### Aim 1
According to the symposium announcement, which two universities are collaborating on the research behind the event?
### Aim 2
Pick up the Eurasia symposium announcement after its final line and continue writing it.

### Provided passage
« March 23 Global Architect Rachaporn Choochuey Talk "Practising Tropicality" | Main | March 24 Jim Raymo on household demographics »

March 27, 2026

Entangled Lives: Roots, Borders, and Inter-Ethnic Relationships in Eurasia -- International Symposium

From: BATKHUYAG Tamir <ir0491fp@ed.ritsumei.ac.jp>  
Date: 2026/03/05

Dear Colleagues, 
  
We are delighted to invite you to the international symposium "Entangled Lives: Roots, Borders, and Inter-Ethnic Relationships in Eurasia" organized as a part of international collaborative research between Ritsumeikan University and Al-Farabi Kazakh National University.  
Date: March 27, 2026 
Time: 09:30-16:30 (JST)

### Entries supplied
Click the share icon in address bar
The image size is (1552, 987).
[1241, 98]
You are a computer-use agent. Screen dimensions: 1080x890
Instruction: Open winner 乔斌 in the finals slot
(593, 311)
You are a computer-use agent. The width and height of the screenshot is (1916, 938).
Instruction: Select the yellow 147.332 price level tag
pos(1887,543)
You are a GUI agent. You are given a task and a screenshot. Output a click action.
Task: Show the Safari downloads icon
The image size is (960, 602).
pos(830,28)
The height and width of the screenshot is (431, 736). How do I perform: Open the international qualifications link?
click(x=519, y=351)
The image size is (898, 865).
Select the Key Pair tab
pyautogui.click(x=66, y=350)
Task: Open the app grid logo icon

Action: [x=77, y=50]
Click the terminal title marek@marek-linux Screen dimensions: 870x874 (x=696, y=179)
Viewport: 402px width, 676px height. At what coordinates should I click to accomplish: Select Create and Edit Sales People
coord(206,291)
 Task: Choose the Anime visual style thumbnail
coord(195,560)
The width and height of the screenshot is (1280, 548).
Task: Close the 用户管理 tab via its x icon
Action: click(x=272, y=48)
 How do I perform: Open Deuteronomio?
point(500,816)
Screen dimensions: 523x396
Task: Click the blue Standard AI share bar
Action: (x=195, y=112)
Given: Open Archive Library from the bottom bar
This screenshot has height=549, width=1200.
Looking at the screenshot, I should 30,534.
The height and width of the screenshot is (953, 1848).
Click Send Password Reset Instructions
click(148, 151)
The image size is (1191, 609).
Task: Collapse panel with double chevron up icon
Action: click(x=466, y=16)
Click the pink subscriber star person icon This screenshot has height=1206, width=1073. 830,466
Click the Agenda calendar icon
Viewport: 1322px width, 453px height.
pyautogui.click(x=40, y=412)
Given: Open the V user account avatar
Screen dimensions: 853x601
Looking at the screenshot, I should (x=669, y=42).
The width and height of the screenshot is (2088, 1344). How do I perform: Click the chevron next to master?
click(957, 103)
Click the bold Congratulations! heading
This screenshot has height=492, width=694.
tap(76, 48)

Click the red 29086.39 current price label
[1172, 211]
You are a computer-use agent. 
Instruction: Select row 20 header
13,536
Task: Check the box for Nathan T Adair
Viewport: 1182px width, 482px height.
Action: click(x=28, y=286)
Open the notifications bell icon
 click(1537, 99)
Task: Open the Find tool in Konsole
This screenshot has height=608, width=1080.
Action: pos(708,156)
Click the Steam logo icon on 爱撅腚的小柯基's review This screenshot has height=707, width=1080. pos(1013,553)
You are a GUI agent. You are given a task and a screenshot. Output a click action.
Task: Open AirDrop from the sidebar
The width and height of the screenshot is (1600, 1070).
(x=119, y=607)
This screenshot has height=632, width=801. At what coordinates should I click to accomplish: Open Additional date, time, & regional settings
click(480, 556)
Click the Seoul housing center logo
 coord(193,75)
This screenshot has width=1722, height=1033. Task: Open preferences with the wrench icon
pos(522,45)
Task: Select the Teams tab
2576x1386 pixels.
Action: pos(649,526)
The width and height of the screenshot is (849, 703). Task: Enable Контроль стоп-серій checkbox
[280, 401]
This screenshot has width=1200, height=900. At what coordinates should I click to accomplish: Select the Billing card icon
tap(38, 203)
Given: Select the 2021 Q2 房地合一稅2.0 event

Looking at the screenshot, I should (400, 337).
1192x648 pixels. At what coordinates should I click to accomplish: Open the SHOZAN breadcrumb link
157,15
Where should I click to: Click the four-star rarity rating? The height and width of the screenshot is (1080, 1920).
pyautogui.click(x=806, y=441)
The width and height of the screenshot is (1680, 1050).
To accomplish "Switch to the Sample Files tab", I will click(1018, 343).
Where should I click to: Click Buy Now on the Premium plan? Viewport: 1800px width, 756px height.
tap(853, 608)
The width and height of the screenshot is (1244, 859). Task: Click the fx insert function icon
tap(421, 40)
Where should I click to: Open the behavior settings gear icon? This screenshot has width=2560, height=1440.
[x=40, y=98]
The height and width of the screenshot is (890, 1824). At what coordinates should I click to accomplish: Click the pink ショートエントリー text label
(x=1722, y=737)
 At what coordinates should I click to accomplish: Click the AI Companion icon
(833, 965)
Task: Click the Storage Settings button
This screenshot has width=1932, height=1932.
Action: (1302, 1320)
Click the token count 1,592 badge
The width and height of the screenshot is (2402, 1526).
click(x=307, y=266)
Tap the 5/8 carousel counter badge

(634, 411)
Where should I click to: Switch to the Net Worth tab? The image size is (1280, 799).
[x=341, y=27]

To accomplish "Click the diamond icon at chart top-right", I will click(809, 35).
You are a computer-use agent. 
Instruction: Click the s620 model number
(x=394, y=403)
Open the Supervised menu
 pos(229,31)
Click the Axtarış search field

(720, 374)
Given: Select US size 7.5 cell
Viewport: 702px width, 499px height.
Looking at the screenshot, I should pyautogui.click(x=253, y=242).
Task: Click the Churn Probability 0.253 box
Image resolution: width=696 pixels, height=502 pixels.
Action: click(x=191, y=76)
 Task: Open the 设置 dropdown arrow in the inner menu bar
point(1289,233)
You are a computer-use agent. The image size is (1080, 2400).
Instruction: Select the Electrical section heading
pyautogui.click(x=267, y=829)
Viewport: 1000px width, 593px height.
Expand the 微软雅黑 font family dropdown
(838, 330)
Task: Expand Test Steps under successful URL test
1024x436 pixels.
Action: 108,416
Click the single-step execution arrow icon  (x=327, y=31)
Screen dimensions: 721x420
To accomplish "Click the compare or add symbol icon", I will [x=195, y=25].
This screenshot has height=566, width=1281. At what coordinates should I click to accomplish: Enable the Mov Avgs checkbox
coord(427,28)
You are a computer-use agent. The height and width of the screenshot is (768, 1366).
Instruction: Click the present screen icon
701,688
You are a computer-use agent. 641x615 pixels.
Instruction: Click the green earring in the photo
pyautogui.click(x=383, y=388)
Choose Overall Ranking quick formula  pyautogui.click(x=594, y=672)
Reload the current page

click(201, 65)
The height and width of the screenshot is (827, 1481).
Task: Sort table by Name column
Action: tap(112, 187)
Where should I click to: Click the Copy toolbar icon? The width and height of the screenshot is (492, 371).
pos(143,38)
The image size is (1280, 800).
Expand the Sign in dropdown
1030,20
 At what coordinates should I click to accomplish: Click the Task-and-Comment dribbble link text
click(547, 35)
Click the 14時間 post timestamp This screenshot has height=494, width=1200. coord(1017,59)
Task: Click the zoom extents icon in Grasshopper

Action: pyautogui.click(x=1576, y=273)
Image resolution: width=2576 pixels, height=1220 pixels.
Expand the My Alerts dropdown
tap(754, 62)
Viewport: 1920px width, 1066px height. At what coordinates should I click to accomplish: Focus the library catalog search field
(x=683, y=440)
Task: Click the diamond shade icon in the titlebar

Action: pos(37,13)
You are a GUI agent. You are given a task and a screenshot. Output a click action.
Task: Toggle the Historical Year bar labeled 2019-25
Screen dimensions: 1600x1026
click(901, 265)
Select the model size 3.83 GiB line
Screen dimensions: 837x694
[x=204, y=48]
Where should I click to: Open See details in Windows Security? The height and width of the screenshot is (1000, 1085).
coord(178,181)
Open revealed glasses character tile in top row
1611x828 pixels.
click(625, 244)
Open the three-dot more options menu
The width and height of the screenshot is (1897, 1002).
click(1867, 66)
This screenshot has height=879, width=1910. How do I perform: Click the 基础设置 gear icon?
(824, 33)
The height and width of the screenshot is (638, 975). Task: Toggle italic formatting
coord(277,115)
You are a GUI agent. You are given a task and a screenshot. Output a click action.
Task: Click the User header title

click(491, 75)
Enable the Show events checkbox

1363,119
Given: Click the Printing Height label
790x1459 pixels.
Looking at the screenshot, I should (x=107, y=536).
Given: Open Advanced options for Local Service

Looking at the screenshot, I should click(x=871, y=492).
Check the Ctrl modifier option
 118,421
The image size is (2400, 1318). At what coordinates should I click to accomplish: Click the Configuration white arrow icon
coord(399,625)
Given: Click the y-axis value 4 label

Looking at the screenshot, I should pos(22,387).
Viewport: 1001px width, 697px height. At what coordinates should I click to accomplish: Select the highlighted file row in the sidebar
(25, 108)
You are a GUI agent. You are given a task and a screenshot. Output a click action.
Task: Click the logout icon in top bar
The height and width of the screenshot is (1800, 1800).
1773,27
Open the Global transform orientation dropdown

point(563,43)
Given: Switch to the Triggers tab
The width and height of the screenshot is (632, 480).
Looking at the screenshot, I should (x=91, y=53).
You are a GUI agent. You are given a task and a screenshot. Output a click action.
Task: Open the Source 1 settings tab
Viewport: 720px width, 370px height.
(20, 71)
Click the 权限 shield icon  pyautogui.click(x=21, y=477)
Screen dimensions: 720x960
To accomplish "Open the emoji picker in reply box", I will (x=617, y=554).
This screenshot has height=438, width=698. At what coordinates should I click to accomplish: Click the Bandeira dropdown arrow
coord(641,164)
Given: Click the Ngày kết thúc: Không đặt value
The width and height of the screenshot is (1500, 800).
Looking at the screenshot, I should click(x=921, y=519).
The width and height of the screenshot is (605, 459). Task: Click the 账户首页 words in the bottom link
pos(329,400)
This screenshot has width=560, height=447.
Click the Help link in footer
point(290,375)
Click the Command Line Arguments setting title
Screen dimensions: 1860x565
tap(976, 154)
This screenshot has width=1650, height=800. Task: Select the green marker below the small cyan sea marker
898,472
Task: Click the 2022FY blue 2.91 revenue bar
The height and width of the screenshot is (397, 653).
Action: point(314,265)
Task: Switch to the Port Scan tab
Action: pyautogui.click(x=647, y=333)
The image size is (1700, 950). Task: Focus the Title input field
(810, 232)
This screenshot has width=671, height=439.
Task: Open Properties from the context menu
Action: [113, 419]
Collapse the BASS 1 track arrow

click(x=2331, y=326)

### Expected output 1
Ritsumeikan University and Al-Farabi Kazakh National University.

### Expected output 2
Location: Ritsumeikan University, Suzaku Campus (Lecture Room 202), Kyoto, Japan 
Format: Hybrid 
Registration: 
https://shorturl.at/eLakM  
This symposium examines the historical and contemporary entanglements shaping inter-ethnic relationships across Eurasia, with particular attention to forced migration, exile, and diasporic formation. Bringing together scholars working on Central Asia, Russia, Armenia, Manchuria, and Korean diasporic communities, the symposium explores how displaced populations have navigated imperial collapse, Soviet modernization, and post-socialist transformation. Topics include White Russian return migration, Ukrainian nation-building in exile, Korean deportation to Kazakhstan, Molokan religious mobility, and the cultural practices sustaining Koryo Saram identity. By situating these case studies within broader Eurasian trajectories, the symposium highlights how memory, religion, kinship, and transregional networks function as adaptive strategies through which minority communities negotiate belonging and preserve cultural distinctiveness across shifting political and social contexts.  
Language: English 
Translation: English-Japanese-Russian 
Organizer and moderator: 
Dr. Viktoriya Kim, Ritsumeikan University 
Co-organizer: 
Institute of Humanities, Human and Social Sciences, Ritsumeikan University 
Programme:  
09:30 Opening Remarks  
      Dr. Viktoriya Kim, Associate Professor, Ritsumeikan University (Japan)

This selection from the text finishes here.